- _WHAT THE TASK ASKS_:
Render every line of the records below as a JSON list of strings, one string per line, leaving out any blank lines.

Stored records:
+ + + + + + +
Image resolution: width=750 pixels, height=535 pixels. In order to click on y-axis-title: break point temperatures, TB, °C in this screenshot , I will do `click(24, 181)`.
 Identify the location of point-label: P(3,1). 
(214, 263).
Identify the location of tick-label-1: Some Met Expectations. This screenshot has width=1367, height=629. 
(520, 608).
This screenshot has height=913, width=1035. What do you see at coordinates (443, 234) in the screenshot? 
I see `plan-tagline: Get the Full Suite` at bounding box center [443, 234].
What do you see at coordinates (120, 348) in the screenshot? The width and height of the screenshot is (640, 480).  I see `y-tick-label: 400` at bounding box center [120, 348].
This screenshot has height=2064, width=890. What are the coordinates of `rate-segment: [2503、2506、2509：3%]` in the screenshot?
+ + + + + + +
- _RESULT FOR THIS EXERCISE_:
[
  "Image resolution: width=750 pixels, height=535 pixels. In order to click on y-axis-title: break point temperatures, TB, °C in this screenshot , I will do `click(24, 181)`.",
  " Identify the location of point-label: P(3,1). ",
  "(214, 263).",
  "Identify the location of tick-label-1: Some Met Expectations. This screenshot has width=1367, height=629. ",
  "(520, 608).",
  "This screenshot has height=913, width=1035. What do you see at coordinates (443, 234) in the screenshot? ",
  "I see `plan-tagline: Get the Full Suite` at bounding box center [443, 234].",
  "What do you see at coordinates (120, 348) in the screenshot? The width and height of the screenshot is (640, 480).  I see `y-tick-label: 400` at bounding box center [120, 348].",
  "This screenshot has height=2064, width=890. What are the coordinates of `rate-segment: [2503、2506、2509：3%]` in the screenshot?"
]